Flowers and Seeds: Gulf Coast Penstemon’s light purple flowers appear in mid to late spring. Although the flowers are small, there are many of them, usually on multiple flower spikes, giving the appearance of a cloud of blooms that last for several weeks. Sometimes Gulf Coast Penstemon flowers again in the fall, although the blooms are more limited. Flowering is followed by attractive, tough 0.5 in. seed capsules containing many small seeds that stay on the plant through the winter, unless cut off.

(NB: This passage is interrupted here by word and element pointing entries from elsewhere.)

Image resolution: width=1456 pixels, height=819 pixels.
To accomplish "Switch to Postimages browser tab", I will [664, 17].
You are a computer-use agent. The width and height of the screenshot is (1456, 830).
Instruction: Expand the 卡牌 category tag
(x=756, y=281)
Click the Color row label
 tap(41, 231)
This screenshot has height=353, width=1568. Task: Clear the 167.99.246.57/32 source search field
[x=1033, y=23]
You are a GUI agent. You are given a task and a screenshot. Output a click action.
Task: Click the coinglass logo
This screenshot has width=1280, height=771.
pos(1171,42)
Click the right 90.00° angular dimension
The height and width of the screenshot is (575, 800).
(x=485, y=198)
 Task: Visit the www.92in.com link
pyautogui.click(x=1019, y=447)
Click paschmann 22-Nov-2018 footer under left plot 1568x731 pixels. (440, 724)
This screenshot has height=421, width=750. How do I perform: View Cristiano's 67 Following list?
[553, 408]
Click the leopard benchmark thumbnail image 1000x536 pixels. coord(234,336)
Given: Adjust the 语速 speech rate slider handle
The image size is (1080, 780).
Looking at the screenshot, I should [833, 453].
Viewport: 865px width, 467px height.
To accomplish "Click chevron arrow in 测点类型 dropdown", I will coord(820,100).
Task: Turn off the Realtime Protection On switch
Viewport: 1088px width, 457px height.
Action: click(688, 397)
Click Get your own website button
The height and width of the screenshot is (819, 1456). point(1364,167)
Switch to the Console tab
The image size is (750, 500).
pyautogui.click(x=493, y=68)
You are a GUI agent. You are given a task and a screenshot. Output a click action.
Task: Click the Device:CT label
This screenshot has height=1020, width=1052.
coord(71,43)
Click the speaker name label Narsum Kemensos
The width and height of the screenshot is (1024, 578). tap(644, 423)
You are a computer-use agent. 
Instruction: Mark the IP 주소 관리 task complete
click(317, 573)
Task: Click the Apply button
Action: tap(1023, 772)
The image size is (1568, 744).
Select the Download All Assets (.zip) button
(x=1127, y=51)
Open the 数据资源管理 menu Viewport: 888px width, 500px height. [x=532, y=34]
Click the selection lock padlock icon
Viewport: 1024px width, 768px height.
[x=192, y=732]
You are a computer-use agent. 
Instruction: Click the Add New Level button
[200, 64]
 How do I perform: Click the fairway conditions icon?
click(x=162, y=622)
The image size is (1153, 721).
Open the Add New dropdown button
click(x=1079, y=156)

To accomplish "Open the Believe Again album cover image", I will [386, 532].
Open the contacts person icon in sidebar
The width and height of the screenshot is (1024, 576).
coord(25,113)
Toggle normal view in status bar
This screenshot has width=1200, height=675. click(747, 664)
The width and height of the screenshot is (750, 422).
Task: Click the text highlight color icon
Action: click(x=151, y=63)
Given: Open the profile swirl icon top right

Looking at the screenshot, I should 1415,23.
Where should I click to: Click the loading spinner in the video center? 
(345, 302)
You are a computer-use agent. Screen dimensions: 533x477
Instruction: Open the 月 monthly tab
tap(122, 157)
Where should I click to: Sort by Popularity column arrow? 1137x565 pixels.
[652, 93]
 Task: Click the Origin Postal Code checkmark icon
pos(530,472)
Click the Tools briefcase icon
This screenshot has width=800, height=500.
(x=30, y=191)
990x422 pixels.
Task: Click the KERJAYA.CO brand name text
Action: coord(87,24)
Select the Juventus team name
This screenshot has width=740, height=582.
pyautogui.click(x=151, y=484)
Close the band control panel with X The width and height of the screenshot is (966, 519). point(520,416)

Planting sites: Partial shade is best for Gulf Coast Penstemon, although it will tolerate full sun. It prefers moist soils and grows well in both moderately acidic and alkaline conditions. It will do well in seasonal poor drainage.
Watering Instructions: Although Gulf Coast Penstemon is quite tolerant of dry conditions, it may be watered during extreme drought.
Comments: Gulf Coast Penstemon is usually grown for its showy, lavender-purple flowers. During blooming, it serves as a nectar source for bees, insects and butterflies and it attracts hummingbirds. Gulf Coast Penstemon’s flowers are fairly long-lasting in bouquets, making it a good plant for a cutting garden. It self-seeds prolifically and after several years, plants can form a thick mat that can serve as ground cover. To avoid having Gulf Coast Penstemon seed out prolifically, cut the flower stalks after blooming. This may also promote a further round of blooming. Companion plants with a similar flowering time include Hinckley Columbine (Aquilegia chrysantha var. hinckleyana) and Golden Groundsel (Packera obovate). Consider planting Gulf Coast Penstemon instead of exotic perennials like Coral Bells (Heuchera spp.), Bugleweed (Ajuga spp.), Dianthus and non-native Coreopsis species.